Despite numerous archival requests, we have been unable to locate any Austrian denazification documents about Häupl. It is quite conceivable that Häupl succeeded in avoiding this process. Indeed, the provisional Austrian government allowed for exemptions from “mandatory registration” when the individual in question had not “abused” their NSDAP membership. This clause was expanded further and further over time until, eventually, 85 to 90 percent of those who would have had to register their membership attempted to appeal for an exemption, based on the argument that they had “never abused” their membership. This also applied to Häupl’s colleague in Prague Herwig Hamperl mentioned above, who, just like Häupl, went to Austria right after the war [16, 25].

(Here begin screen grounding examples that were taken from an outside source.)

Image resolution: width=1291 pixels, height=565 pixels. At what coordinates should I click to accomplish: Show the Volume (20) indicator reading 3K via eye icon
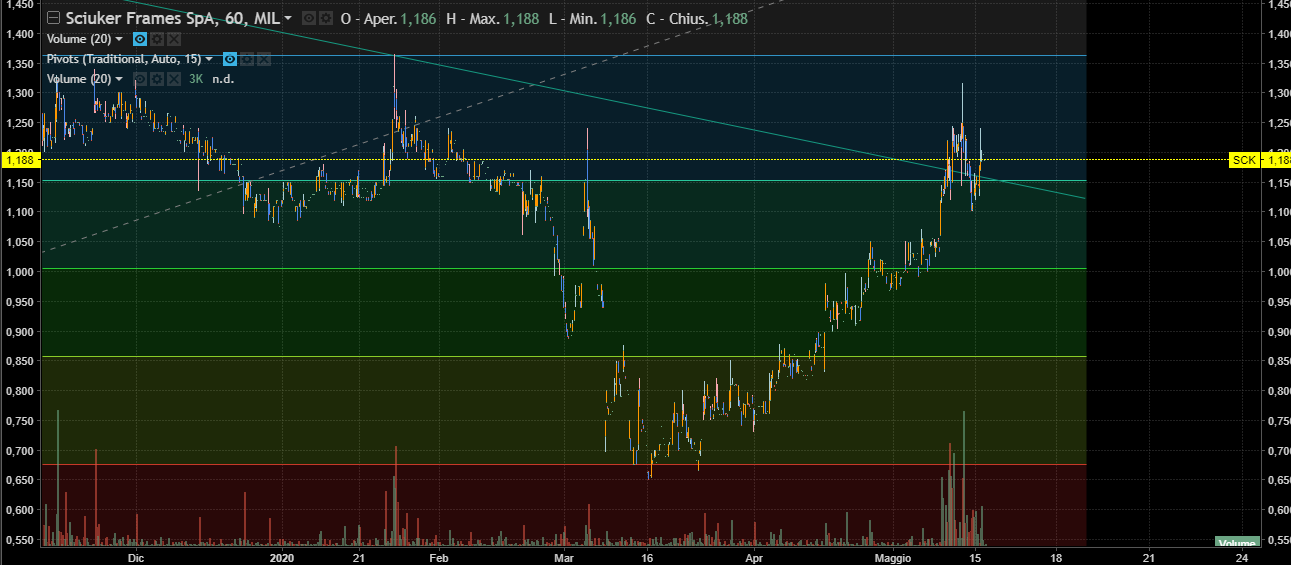tap(140, 79)

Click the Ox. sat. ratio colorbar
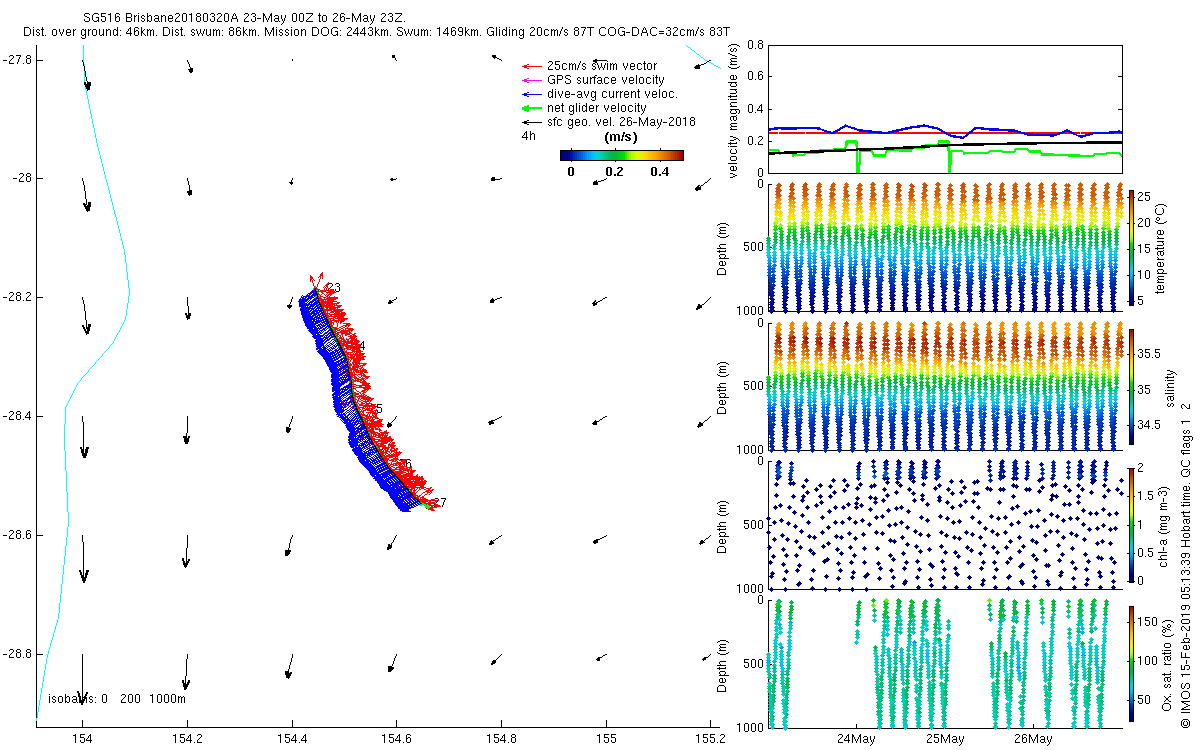pyautogui.click(x=1131, y=661)
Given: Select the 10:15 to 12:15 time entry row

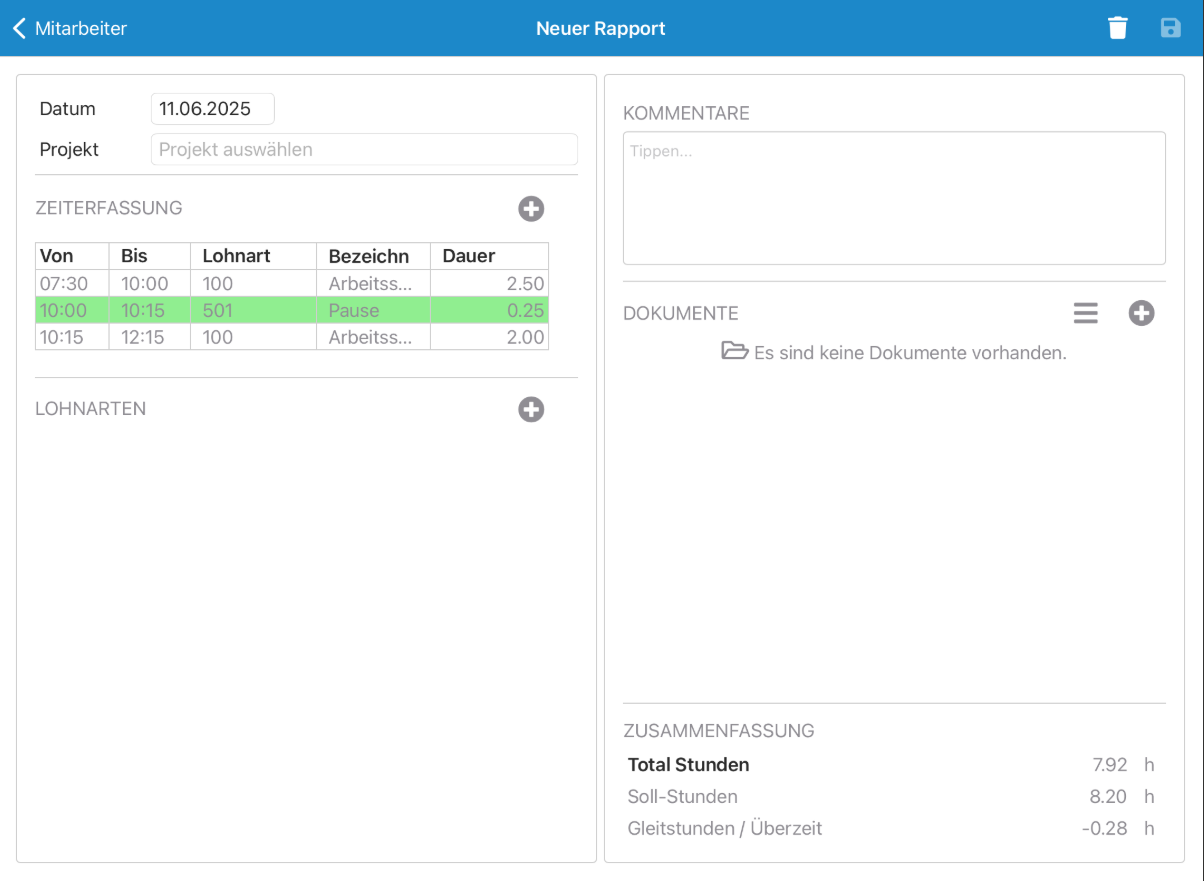Looking at the screenshot, I should click(291, 337).
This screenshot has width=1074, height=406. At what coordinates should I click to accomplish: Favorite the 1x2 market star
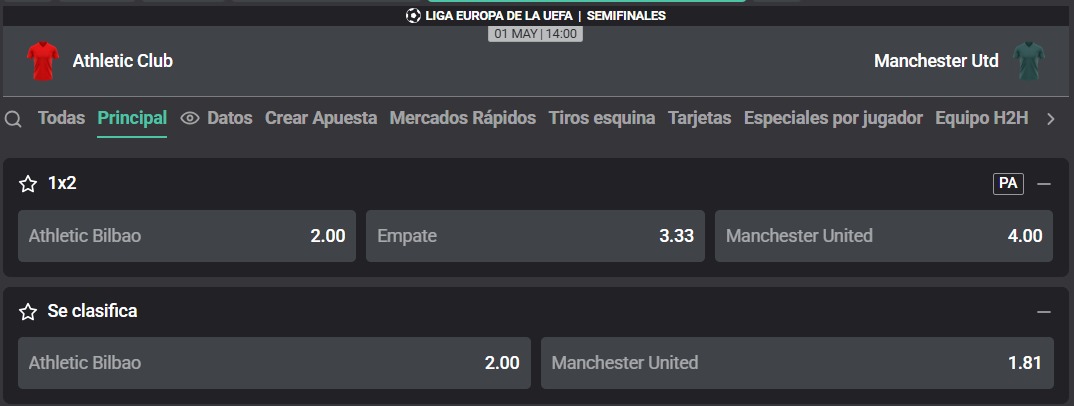[27, 183]
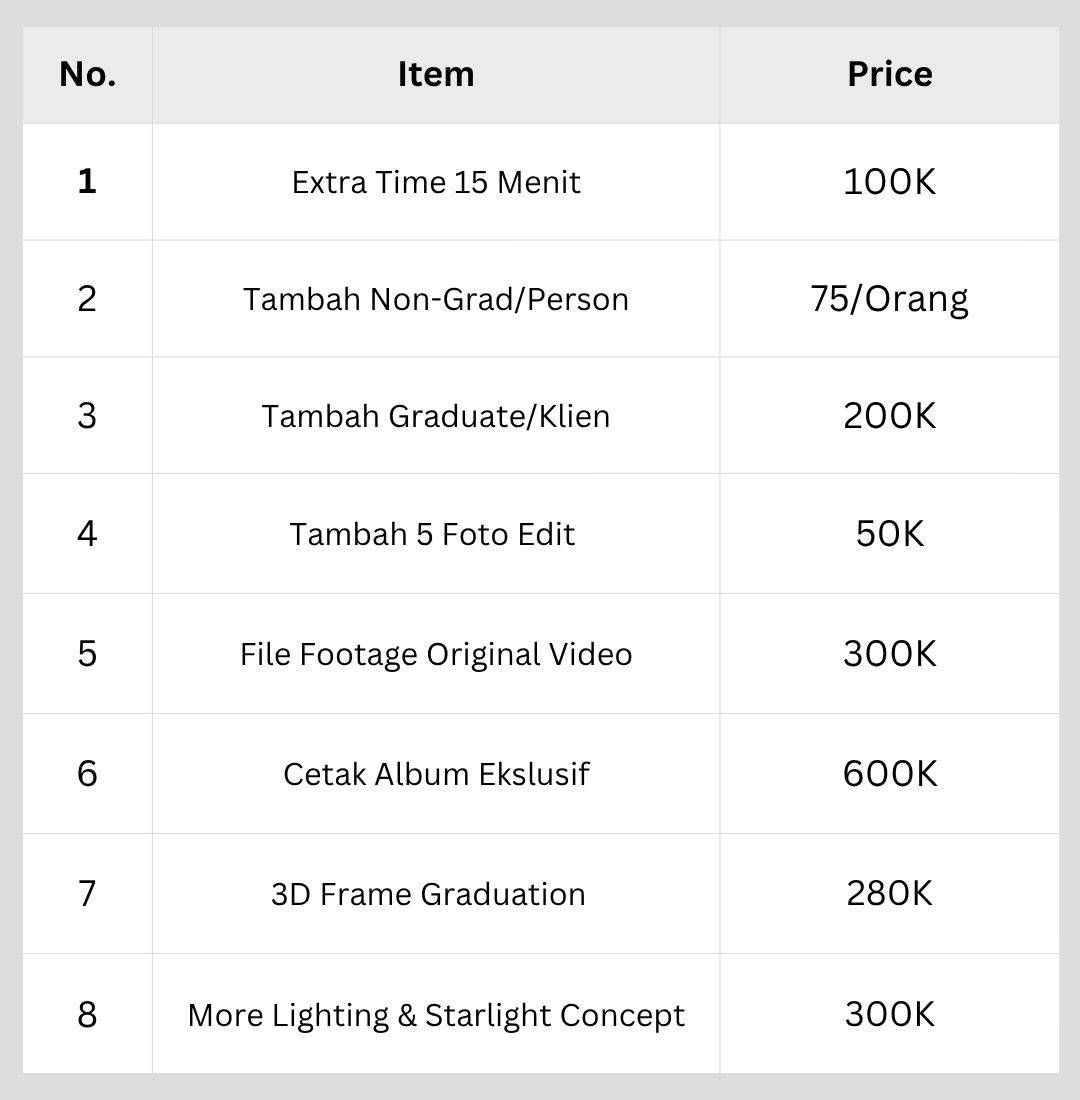Click the 100K price cell

click(889, 182)
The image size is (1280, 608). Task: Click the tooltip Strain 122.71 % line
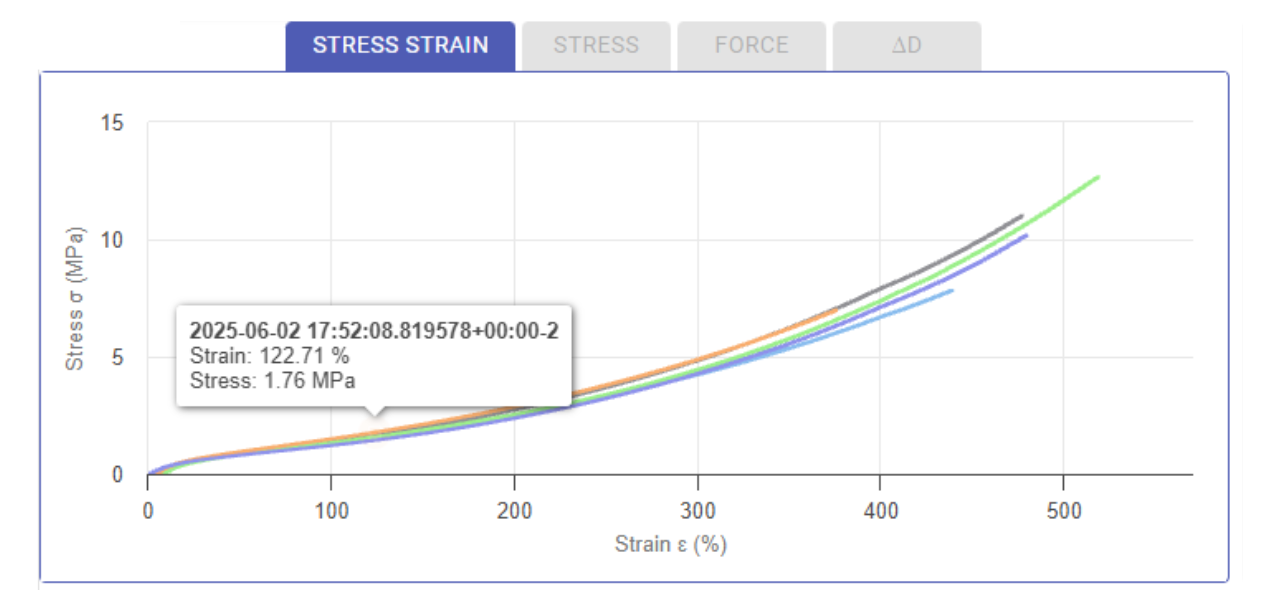(269, 355)
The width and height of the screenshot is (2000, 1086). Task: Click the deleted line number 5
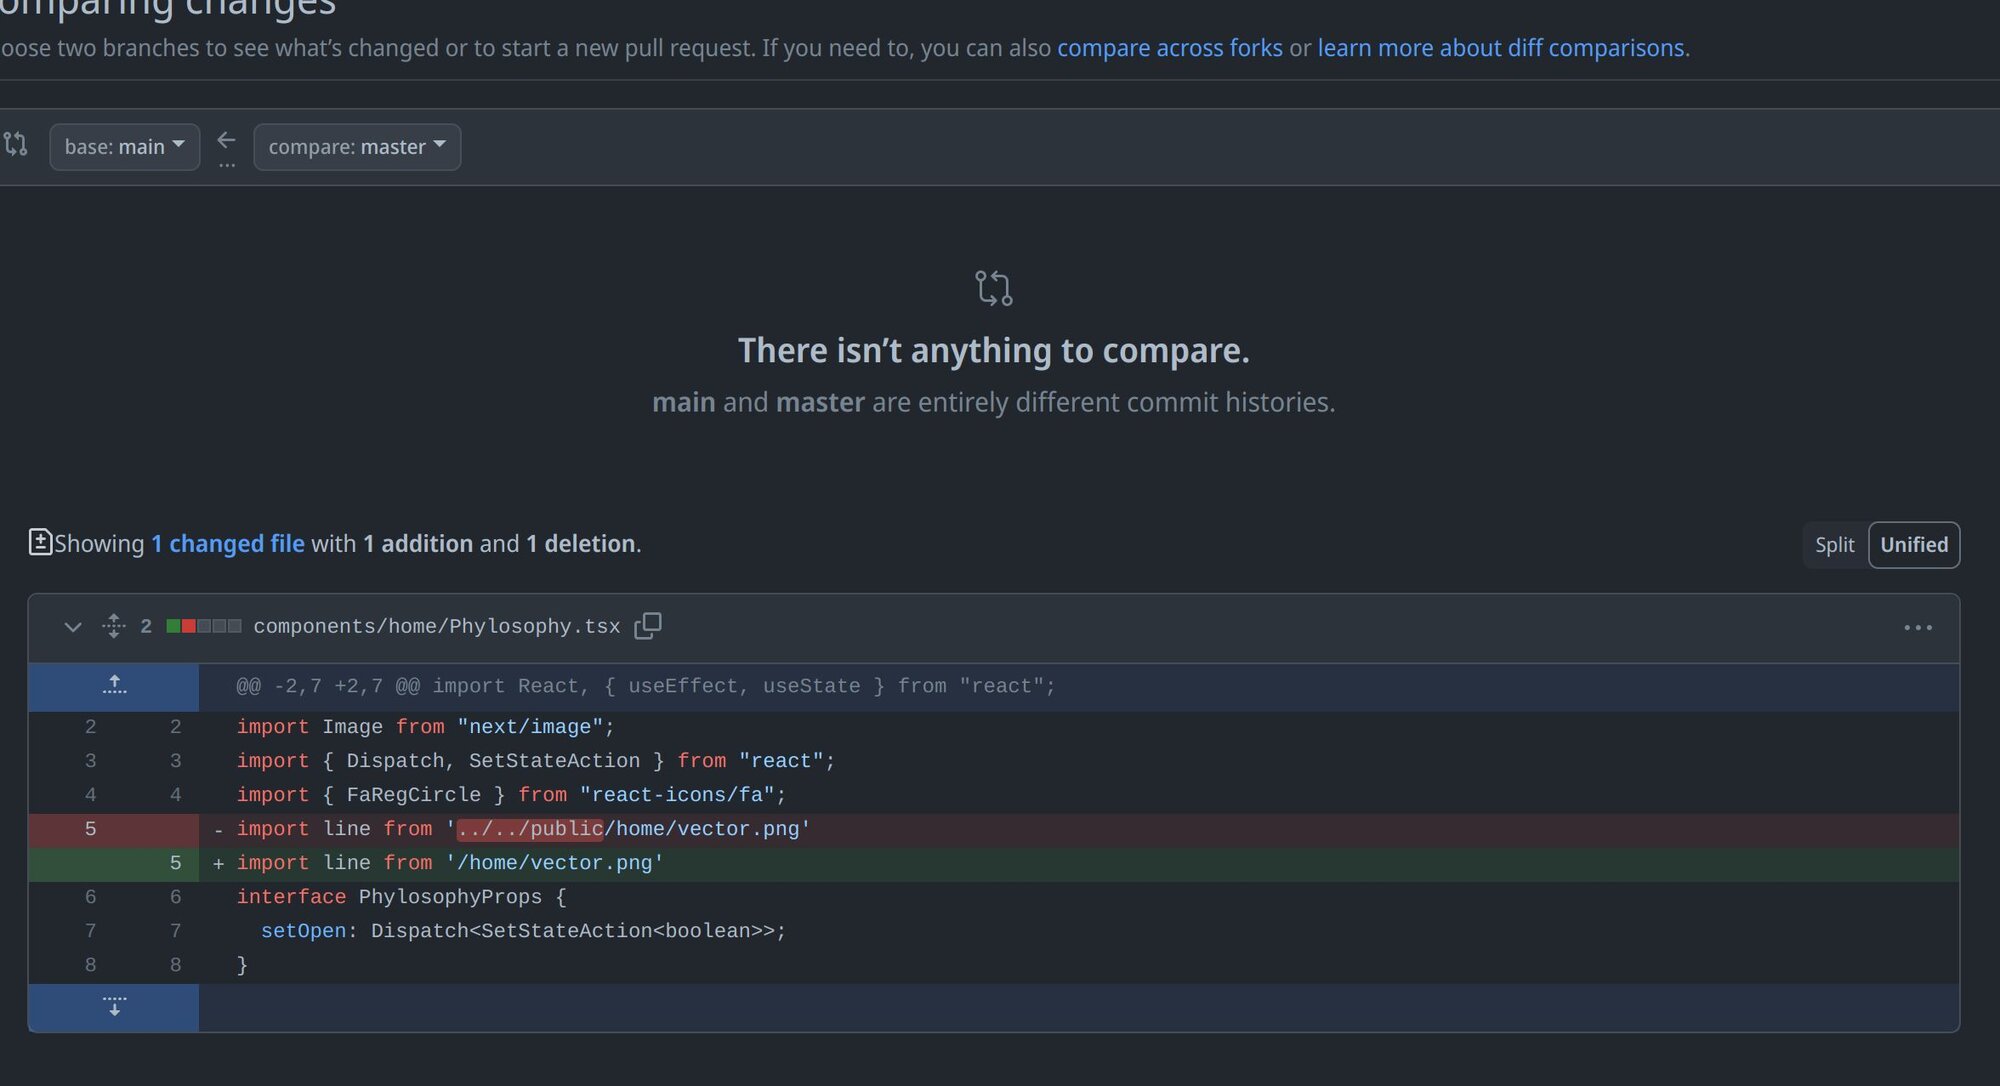pyautogui.click(x=90, y=829)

The biographies about Häupl written by Eschler (1953–1960) and Jüliger (1988) likewise demonstrate that Häupl’s relation to National Socialism had not been addressed for many years, leading Häupl to be considered as a politically uninvolved individual. As recent studies have acknowledged, a very similar course of events can also be identified for other professors of dental medicine from this era, including Hermann Euler, Erwin Reichenbach, Reinhold Ritter, Guido Fischer and Fritz Faber [19, 20, 23, 27, 28]. Such thematic “omissions” might explain why the professional training institute in Dusseldorf was named after Karl Häupl in 1978, posthumously elevating him to prominence: people were simply unaware of Häupl’s political standing in the Third Reich; they also avoided asking any more far-reaching questions.
Conflicts of interest:
The author declares that there is no conflict of interest within the meaning of the guidelines of the International Committee of Medical Journal Editors.